I have done that but showing above error when i try to access websites. I am trying from Android ...


----------



## zim (Oct 2, 2013)

Apparently your home connection is attempting IPv6 First. And the error is PPP rejecting the protocol.

Did you start with a fresh iptable? Are you blocking any ports on the VPN?


----------



## fahad (Oct 2, 2013)

zim said:


> Apparently your home connection is attempting IPv6 First. And the error is PPP rejecting the protocol.
> 
> Did you start with a fresh iptable? Are you blocking any ports on the VPN?

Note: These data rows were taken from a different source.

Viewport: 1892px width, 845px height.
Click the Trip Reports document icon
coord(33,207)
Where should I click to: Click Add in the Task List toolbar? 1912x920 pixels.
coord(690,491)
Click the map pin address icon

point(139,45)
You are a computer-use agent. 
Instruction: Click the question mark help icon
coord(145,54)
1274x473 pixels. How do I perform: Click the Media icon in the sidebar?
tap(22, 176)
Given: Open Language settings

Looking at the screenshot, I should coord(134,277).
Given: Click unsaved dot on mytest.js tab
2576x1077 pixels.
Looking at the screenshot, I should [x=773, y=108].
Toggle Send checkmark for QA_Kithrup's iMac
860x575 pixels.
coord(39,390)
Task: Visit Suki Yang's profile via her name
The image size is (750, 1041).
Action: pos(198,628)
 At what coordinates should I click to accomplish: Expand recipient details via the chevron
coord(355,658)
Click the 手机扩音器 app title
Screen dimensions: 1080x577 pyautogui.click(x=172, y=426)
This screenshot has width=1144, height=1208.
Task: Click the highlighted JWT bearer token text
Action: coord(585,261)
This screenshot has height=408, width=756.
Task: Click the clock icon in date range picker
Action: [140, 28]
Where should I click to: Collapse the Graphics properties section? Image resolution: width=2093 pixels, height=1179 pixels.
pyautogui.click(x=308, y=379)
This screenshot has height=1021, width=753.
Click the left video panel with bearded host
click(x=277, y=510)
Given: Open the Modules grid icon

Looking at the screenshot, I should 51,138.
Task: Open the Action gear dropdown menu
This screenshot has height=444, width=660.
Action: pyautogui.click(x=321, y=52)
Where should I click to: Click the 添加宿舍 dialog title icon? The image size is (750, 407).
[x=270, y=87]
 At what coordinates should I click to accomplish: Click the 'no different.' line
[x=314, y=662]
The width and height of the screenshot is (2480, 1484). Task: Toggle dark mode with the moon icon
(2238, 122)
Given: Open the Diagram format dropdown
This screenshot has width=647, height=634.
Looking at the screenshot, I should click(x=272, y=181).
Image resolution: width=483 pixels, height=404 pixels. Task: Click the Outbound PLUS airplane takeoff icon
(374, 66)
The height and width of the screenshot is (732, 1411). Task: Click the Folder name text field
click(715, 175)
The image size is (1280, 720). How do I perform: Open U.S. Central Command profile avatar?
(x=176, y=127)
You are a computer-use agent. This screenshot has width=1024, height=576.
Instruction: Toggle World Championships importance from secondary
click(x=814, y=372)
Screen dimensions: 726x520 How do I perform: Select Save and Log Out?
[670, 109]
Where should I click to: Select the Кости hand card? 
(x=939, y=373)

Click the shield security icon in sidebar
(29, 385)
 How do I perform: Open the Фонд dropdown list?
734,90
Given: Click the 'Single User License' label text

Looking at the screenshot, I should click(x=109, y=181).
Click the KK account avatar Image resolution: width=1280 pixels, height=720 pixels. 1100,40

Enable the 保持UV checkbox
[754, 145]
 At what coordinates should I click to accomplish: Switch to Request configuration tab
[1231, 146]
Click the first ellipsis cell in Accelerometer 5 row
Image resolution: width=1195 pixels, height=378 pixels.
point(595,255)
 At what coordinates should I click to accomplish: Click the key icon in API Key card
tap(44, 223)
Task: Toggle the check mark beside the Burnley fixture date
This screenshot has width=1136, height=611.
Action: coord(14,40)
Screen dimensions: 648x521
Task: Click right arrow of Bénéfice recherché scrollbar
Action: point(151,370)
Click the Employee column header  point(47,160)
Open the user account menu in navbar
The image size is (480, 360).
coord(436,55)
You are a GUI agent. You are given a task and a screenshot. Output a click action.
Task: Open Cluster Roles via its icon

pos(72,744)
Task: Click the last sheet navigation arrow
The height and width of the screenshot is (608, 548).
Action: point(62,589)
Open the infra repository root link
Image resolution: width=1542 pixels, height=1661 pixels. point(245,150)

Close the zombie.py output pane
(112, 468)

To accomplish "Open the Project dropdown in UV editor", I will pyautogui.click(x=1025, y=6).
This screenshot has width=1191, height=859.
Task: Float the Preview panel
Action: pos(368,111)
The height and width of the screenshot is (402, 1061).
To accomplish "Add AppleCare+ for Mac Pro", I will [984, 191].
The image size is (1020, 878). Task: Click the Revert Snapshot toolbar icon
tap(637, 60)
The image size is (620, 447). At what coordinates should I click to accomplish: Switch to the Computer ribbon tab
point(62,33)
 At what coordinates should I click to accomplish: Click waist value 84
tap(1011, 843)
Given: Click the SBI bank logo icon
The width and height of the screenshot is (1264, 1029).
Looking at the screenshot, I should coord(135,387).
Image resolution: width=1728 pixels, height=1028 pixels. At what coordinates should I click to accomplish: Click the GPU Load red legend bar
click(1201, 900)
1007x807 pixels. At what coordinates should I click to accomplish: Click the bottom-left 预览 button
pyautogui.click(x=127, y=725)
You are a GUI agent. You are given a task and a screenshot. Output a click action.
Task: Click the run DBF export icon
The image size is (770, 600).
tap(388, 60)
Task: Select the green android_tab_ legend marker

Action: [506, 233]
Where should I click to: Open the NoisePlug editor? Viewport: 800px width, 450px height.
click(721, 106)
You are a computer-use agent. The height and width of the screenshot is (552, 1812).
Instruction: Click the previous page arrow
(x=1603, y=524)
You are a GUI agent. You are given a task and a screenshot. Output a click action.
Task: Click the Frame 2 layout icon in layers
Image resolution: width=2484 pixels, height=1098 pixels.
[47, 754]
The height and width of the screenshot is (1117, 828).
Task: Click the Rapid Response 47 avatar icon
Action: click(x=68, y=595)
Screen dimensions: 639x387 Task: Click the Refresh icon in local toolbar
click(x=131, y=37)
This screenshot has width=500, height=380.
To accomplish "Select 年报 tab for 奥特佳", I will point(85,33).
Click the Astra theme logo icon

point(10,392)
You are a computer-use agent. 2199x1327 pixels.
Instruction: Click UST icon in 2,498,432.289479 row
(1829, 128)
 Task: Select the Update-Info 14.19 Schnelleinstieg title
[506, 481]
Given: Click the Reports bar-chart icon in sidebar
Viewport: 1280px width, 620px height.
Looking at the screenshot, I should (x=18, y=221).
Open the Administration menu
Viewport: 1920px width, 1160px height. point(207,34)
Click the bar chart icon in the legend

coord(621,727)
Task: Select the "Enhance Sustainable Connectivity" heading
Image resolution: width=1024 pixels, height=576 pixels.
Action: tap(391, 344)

I have no idea about that ....  please explain how to know that ...


----------



## fahad (Oct 2, 2013)

Solution is:
 


#refuse-pap
#refuse-chap
#refuse-mschap
# Require the peer to authenticate itself using MS-CHAPv2 [Microsoft
# Challenge Handshake Authentication Protocol, Version 2] authentication.
#require-mschap-v2
# Require MPPE 128-bit encryption
# (note that MPPE requires the use of MSCHAP-V2 during authentication)
#require-mppe-128
# }}}
And no user/pass . So open VPN access ..  Only problem occurs by mppe


----------



## fahad (Oct 2, 2013)

Ok , I got the solution.

just give a # before require-mppe-128


----------